[Entries provided start]

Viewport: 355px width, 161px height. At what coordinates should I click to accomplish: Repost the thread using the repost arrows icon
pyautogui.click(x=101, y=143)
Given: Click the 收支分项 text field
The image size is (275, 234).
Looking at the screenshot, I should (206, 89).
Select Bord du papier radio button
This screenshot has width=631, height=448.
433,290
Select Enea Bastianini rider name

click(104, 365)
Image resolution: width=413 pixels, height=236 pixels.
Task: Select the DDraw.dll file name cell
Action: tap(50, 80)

[Entries provided end]

Copy the listing above word for word, from the first line to the last.

Viewport: 355px width, 161px height. At what coordinates should I click to accomplish: Repost the thread using the repost arrows icon
pyautogui.click(x=101, y=143)
Given: Click the 收支分项 text field
The image size is (275, 234).
Looking at the screenshot, I should (206, 89).
Select Bord du papier radio button
This screenshot has width=631, height=448.
433,290
Select Enea Bastianini rider name

click(104, 365)
Image resolution: width=413 pixels, height=236 pixels.
Task: Select the DDraw.dll file name cell
Action: tap(50, 80)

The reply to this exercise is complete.